Go through the records and copy each line where the word "Identify" occurs.

Record excerpts
========================================================================

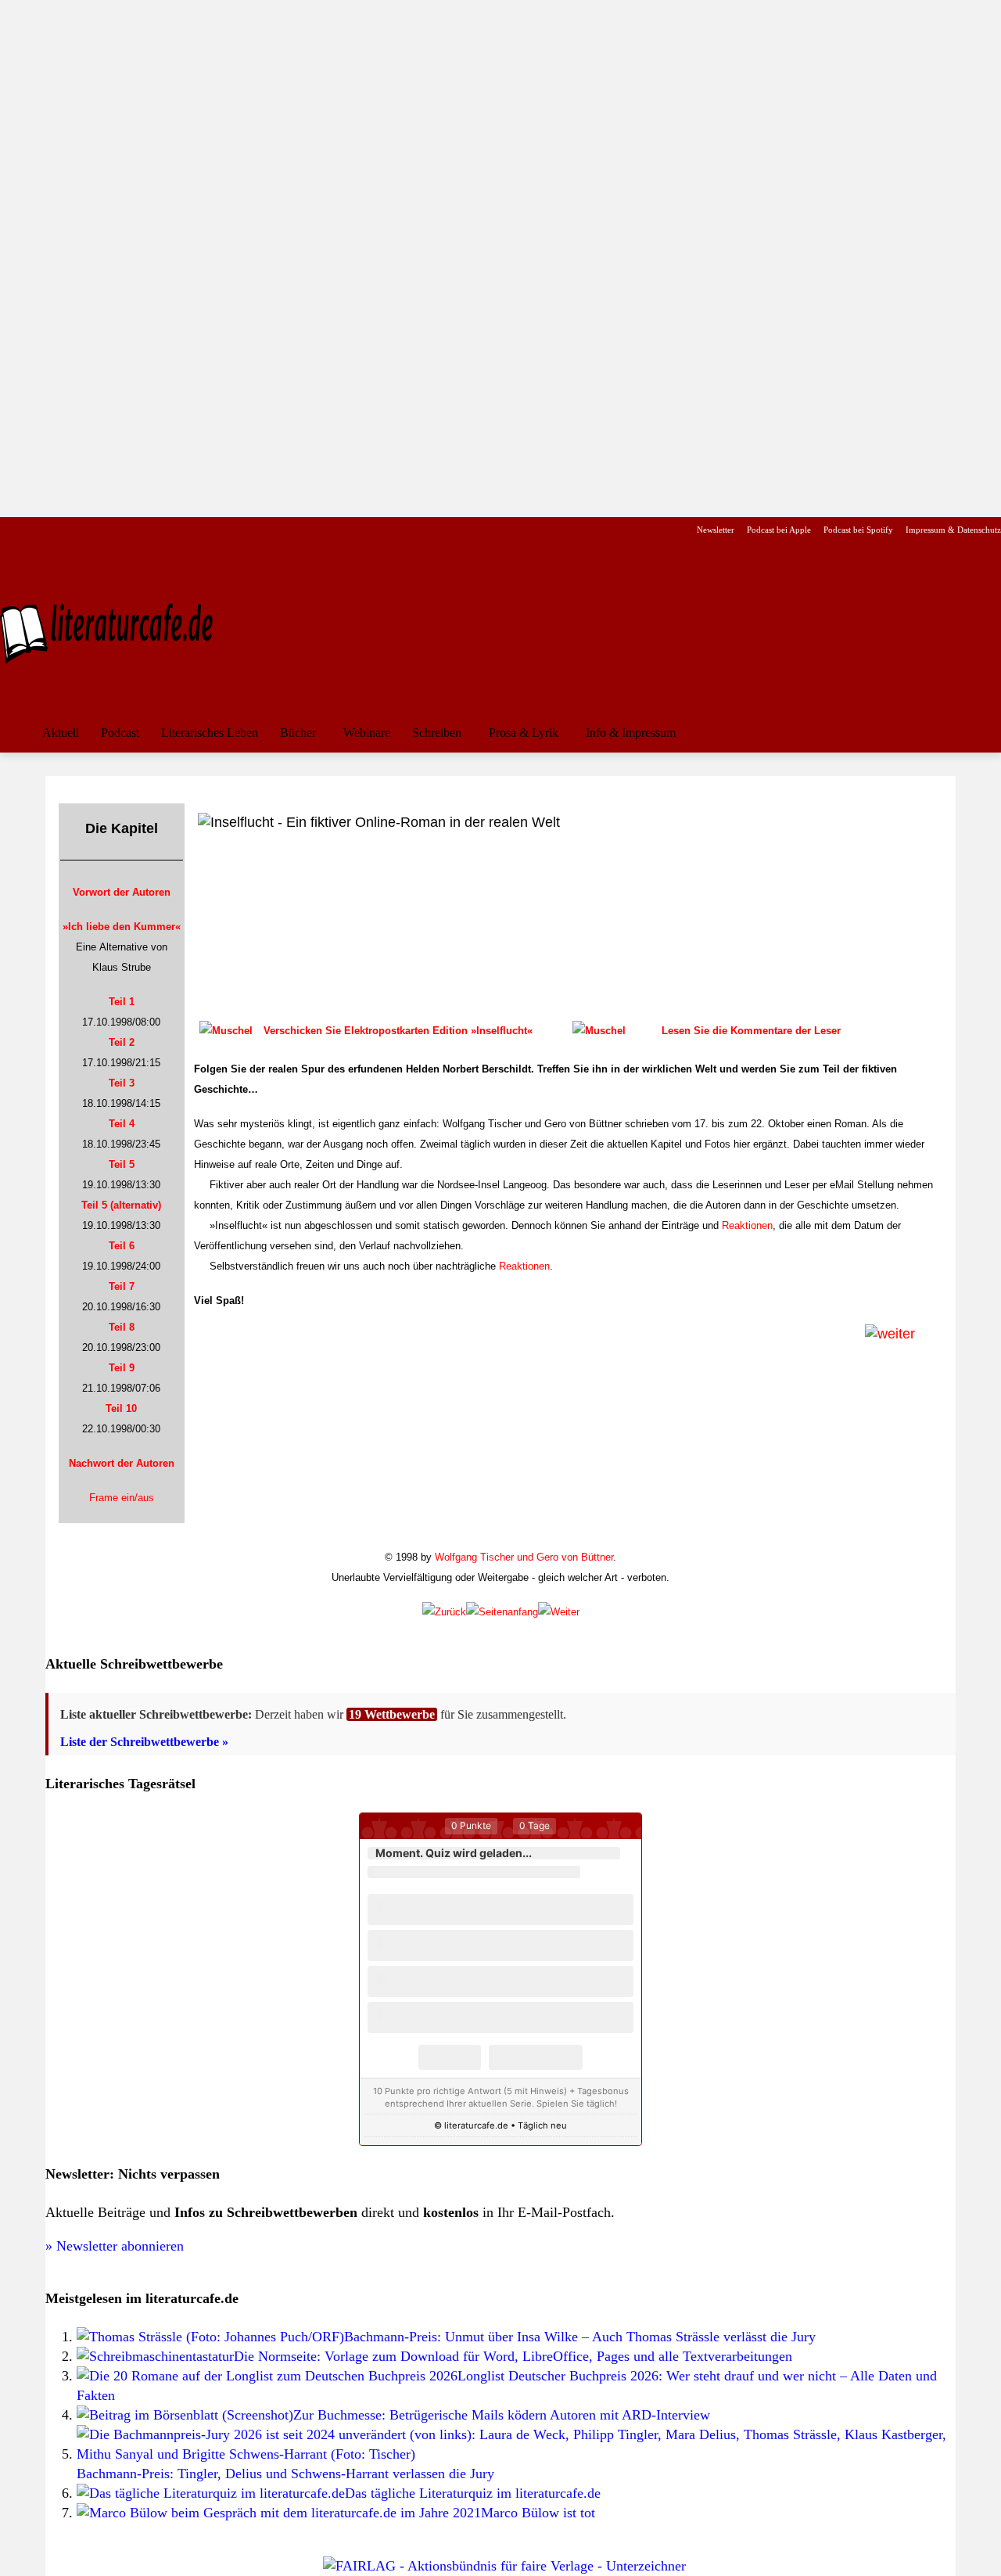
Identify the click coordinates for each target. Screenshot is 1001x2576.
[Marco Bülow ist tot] (279, 2512)
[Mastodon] (159, 530)
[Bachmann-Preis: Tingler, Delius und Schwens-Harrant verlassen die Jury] (516, 2454)
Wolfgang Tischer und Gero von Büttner (524, 1557)
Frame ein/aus (121, 1498)
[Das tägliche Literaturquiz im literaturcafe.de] (211, 2493)
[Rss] (183, 530)
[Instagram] (35, 530)
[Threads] (109, 530)
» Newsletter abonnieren (114, 2246)
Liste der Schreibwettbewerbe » (144, 1741)
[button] (982, 733)
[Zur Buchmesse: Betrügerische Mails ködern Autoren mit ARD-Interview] (185, 2415)
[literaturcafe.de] (114, 632)
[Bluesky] (134, 530)
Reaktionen (747, 1225)
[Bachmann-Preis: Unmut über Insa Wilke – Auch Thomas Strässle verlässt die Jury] (210, 2336)
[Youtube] (59, 530)
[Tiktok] (84, 530)
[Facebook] (10, 530)
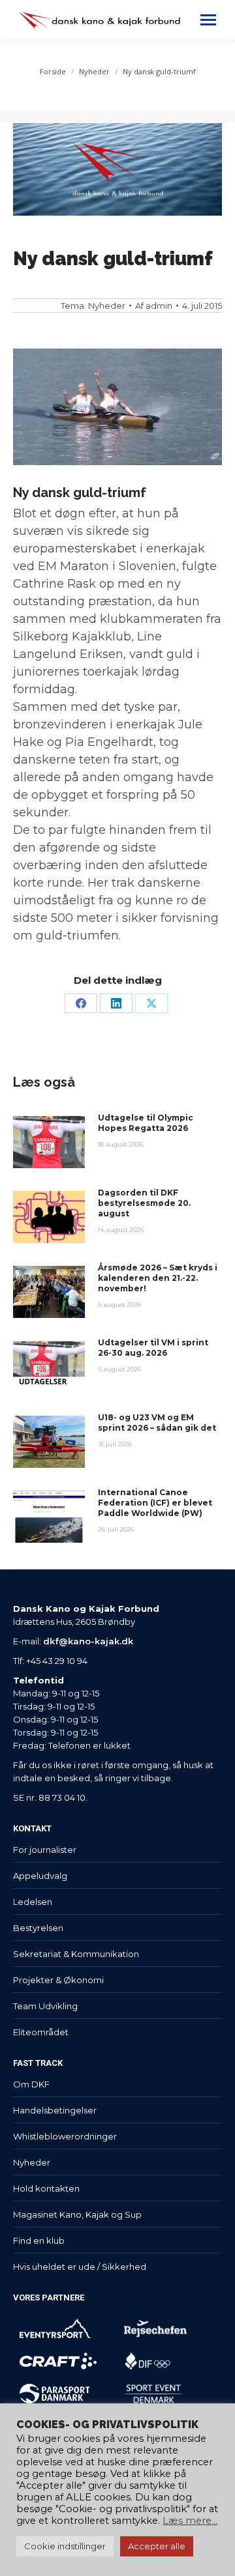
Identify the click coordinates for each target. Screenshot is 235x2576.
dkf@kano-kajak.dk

========================================================================

Answer for the task
Identify the click coordinates for each target. Screenshot is 1001x2576.
Identify the click coordinates for each target. Screenshot is 235x2576.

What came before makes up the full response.